Il n’est jamais trop tard pour découvrir un classique. Il est toujours bon de revenir aux bases. Pour mieux apprécier le présent et accueillir le futur en marche. Cette perle de Jean Renoir n’en finit pas d’éblouir l’œil et de toucher au cœur.
C’est l’un des plus beaux films du monde. Il résulte pourtant d’un destin contrarié, et c’est cette singularité qui en fait l’éclat. Ce moyen-métrage de quarante minutes, initié pour être un long-métrage, fut ralenti au tournage par le mauvais temps, puis interrompu, car Jean Renoir partit entamer son opus suivant, Les Bas-fonds. Suivront d’autres projets enchaînés (La Grande iIlusion, La Marseillaise, La Bête humaine, La Règle du jeu), la Seconde Guerre mondiale, l’Occupation, l’exil à Hollywood, et peut-être un désintérêt du cinéaste pour son aventure abandonnée. Partie de campagne trouvera finalement son salut grâce à la ténacité de son producteur Pierre Braunberger, qui fit tout pour mener la barque à bon port en 1946. Deux cartons furent rajoutés pour pallier les manques narratifs et temporels. Le résultat ravit depuis plus de soixante-quinze ans.
C’est l’histoire d’un dimanche à la campagne, cher à la tradition bucolique française. C’est l’histoire d’un déjeuner sur l’herbe, déjà sacralisé picturalement par Édouard Manet (1863), puis Claude Monet (1865-1866), et auquel Renoir consacrera son film… Déjeuner sur l’herbe (1959). C’est l’histoire d’un fils, réalisateur, qui salue son père, peintre, d’un art à l’autre. Le geste d’Auguste Renoir nourrit en effet ce fil filial, d’Au jardin – Sous la tonnelle au moulin de la Galette à La Balançoire (1876), en passant par Le Déjeuner des canotiers (1880-1881). Ce sens de la transmission et de l’hommage épate autant qu’il émeut.
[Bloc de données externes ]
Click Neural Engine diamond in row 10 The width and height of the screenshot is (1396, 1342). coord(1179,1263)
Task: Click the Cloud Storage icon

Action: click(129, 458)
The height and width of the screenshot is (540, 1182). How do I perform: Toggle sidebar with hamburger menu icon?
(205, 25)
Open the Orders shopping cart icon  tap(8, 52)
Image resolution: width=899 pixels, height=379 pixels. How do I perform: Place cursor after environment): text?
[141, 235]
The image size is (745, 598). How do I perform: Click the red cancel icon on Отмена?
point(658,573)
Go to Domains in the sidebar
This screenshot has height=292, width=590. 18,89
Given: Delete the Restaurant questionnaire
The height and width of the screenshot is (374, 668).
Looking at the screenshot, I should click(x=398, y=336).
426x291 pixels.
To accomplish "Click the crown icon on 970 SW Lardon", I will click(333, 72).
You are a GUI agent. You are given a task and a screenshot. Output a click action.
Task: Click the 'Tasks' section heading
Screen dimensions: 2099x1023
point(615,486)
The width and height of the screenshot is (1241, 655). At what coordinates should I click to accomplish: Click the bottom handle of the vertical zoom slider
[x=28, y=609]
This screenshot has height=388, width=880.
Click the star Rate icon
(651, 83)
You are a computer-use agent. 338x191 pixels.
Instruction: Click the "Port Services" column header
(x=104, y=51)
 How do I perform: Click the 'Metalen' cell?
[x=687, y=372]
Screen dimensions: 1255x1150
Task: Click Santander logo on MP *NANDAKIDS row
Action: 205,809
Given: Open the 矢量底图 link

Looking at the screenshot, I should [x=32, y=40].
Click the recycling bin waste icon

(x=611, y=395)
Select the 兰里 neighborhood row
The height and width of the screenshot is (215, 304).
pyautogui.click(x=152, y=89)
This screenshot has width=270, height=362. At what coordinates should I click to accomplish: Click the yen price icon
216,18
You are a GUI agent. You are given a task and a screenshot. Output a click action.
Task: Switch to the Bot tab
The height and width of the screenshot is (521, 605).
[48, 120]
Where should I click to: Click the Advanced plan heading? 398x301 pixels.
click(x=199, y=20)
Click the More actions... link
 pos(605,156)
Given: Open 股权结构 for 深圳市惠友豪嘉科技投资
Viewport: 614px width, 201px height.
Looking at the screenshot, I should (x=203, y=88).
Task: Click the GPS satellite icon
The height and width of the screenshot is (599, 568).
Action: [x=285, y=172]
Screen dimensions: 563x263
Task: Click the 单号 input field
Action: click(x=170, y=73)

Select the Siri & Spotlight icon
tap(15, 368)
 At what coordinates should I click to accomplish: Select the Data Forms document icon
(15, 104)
Il s’épanouit subtilement au service d’un récit bouleversant, tiré de la nouvelle éponyme de Guy de Maupassant, et épaulé par des collaborations artistiques uniques (Joseph Kosma, Jacques Becker, Henri Cartier-Bresson, Luchino Visconti…).
La fluidité de la narration passe de la joie à la mélancolie, de l’espoir à la résignation, du désir à l’amertume. La mise en scène capte les jeux de l’amour et du hasard de cette journée anodine, qui forge pourtant des destins. Henriette et Henri sont saisis par leur rencontre au bord de l’eau, galvanisés par le plaisir, et ramenés à leur vie sans l’autre quand ils se recroisent des années plus tard, sur les mêmes lieux. Partie de campagne, c’est la légèreté et la profondeur, l’espoir et le désenchantement, l’âge des possibles et l’amour impossible. C’est le visage de Sylvia Bataille, imprimé à jamais sur l’écran, de l’euphorie aux larmes, face à Georges Darnoux, en mode Jean Gabin. C’est l’escarpolette et la friture. C’est les gloussements vigoureux de Jane Marken et la moustache qui frise de Jacques Brunius. C’est l’eau qui coule et le temps qui passe. C’est la persistance de l’art et du cinéma. Sans oublier le sous-texte politique : l’intrigue a lieu durant l’été 1860, mais le film fut tourné durant l’été 1936, alors que les congés payés venaient d’être instaurés par le Front populaire.
La Direction d’acteur par Jean Renoir, documentaire de vingt-deux minutes, couplé à ce grand classique, s’avère une bonne idée de cette reprise restaurée par l’Agence du court-métrage. Il permet de voir et d’entendre le cinéaste, en pleine action d’un atelier sur le jeu avec la réalisatrice et interprète Gisèle Braunberger, affiliée au fameux producteur. Pas de révélation cependant en termes de cinéma, ni de lien forcément pertinent par rapport à Partie de campagne, car l’accompagnement de Renoir est parfois contradictoire, dans la démarche d’un jeu à blanc, sans intention. Mais la rareté du document et sa portée historique et cinéphilique en font un élément précieux.